Toute fière, Miyoko brandit le drapeau tricolore qu'elle avait obtenu ce midi même, et finit par le déposer avec les autres, dans la boîte sombre. Elle pouvait à présent compter la France parmi le conglomérat de pays représentés dans sa chambre, mais il y avait plus important : elle avait fini par atteindre l'objectif qu'elle s'était fixé !

Le coeur gonflé de satisfaction, la fillette se demanda à voix haute:

-Je me demande s'il va vraiment se passer quelque chose de bien dans ma vie, maintenant ? Eh, les Dieux, vous en pensez quoi ?

Ceux-ci n'eurent pas le temps de lui répondre, car la voix de sa mère qui lui commanda d'aller se brosser les dents détourna son attention.

-Oui, maman !

Avec un gloussement heureux, Miyoko acheva de ranger son trésor dans son armoire, et se leva pour s'exécuter de bonne grâce.

Frederica ouvrit les yeux en souriant, attendrie.
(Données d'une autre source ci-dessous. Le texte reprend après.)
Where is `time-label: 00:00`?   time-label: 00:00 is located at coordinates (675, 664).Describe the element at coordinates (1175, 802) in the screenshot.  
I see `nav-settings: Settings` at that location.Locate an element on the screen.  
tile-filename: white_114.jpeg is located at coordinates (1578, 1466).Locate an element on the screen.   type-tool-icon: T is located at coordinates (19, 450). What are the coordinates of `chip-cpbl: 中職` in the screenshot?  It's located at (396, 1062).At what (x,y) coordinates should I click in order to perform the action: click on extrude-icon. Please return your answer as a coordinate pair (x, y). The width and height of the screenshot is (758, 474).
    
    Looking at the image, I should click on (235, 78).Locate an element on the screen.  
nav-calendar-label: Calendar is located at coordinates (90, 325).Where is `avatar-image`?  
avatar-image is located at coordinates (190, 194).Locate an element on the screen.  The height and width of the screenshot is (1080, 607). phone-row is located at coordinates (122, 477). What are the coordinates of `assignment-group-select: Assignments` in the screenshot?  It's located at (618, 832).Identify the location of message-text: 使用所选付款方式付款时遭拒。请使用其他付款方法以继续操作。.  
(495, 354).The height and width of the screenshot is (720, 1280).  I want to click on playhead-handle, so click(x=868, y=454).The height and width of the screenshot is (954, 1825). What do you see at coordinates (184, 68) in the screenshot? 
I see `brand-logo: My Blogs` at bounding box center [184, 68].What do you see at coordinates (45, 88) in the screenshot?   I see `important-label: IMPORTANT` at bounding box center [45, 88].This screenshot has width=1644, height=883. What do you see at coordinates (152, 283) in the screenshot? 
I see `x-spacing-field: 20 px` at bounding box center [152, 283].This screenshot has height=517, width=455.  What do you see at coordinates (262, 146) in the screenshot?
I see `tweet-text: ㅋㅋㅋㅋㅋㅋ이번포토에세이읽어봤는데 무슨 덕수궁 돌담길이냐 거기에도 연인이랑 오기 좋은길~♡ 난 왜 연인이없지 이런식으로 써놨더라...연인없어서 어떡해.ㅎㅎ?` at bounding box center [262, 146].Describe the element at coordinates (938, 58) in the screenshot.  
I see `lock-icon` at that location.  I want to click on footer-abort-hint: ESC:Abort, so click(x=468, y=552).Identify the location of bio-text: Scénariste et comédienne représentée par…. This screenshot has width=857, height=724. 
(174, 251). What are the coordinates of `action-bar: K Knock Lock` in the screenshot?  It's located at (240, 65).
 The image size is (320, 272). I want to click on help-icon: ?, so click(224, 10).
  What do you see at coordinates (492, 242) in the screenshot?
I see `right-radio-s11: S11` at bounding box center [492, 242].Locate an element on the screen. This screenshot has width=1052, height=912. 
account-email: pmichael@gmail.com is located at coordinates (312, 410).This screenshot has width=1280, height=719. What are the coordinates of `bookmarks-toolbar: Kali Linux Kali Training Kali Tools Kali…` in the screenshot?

La maison en face d'elle n'avait aucune fenêtre éclairée. Tout était parfaitement silencieux, comme si tous les habitants de la rue dormaient profondément. A moins qu'ils ne soient partis en vacances…

Le battement d'aile d'un papillon d'Afrique peut provoquer un ouragan au Brésil. Mais le papillon ne provoquera aucune tempête dans ce monde-ci, ni au Brésil ni au Japon. Frederica avait veillé personnellement à cela. Elle soupira. Un jour peut-être tentera-t-elle de trouver un monde dans lequel le papillon pouvait vivre sans avoir à se soucier des remous d'air calamiteux de ses bien trop larges ailes….

En attendant, malgré un petit penchant naturel pour la cruauté, elle ne pouvait s'empêcher de se demander si une scène semblable à celle qu'elle avait imaginée pouvait être réelle. Qui sait, peut-être l'était-elle, quelque part dans l'Au-delà… Frederica tourna les talons, laissant derrière elle la ruelle déserte.


Note de fin: Pardon, Miyoko! Ça ne m'a vraiment pas fait plaisir de te tuer...

Pour ceux qui ont envie de me faire remarquer que je me suis trompée en parlant d'accident de train: je sais qu'il s'agit d'un bus dans l'anime, mais dans la visual novel c'est bel et bien un train. Bon, d'accord, je n'ai jamais vu Frederica faire une chose pareil dans la visual... Mea culpa pour toujours tout mélanger!

Pas ma plus grande réussite mais, mais j'espère que vous ne vous êtes pas trop ennuyés à lire!